What RF from Bluetooth can and can’t do
- Power and exposure: Bluetooth operates around 2.4 GHz at very low power (typically 1–10 mW; some up to ~100 mW). That’s orders of magnitude lower than a mobile phone next to your head (often 100–1000 mW when transmitting). Exposure from Bluetooth is well below international safety guidelines (e.g., ICNIRP 2020) that are set with large safety margins.

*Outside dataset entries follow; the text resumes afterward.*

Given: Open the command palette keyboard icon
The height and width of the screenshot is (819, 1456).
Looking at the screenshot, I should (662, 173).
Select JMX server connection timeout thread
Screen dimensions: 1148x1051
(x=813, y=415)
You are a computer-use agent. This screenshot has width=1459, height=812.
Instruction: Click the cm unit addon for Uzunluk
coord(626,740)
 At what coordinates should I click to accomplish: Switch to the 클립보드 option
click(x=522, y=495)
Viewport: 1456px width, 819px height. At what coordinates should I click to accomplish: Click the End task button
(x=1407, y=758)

- Cancer/long‑term health: Large animal studies (e.g., the US NTP 2018) found some tumor signals at extremely high, whole‑body exposures far above what people get from phones—let alone Bluetooth. Regulatory and public health bodies (WHO, FDA, ICNIRP, ARPANSA, Health Canada) conclude that current evidence does not show health harms from low‑level RF within limits. Bluetooth falls in that low‑level category.
- “Electromagnetic hypersensitivity”: Dozens of double‑blind provocation studies (e.g., Rubin et al.) consistently find that symptoms reported by sensitive individuals do not track whether RF is actually on or off—pointing to a real symptom experience but not caused by RF itself (a nocebo effect likely plays a role).
- Brain function/sleep EEG: A few small lab studies with phone‑like signals (not Bluetooth) reported subtle, short‑lived changes in EEG spectral power during or after exposure, but without clear, consistent effects on sleep quality or cognition. Findings are mixed and not considered clinically meaningful, and exposures were higher than Bluetooth.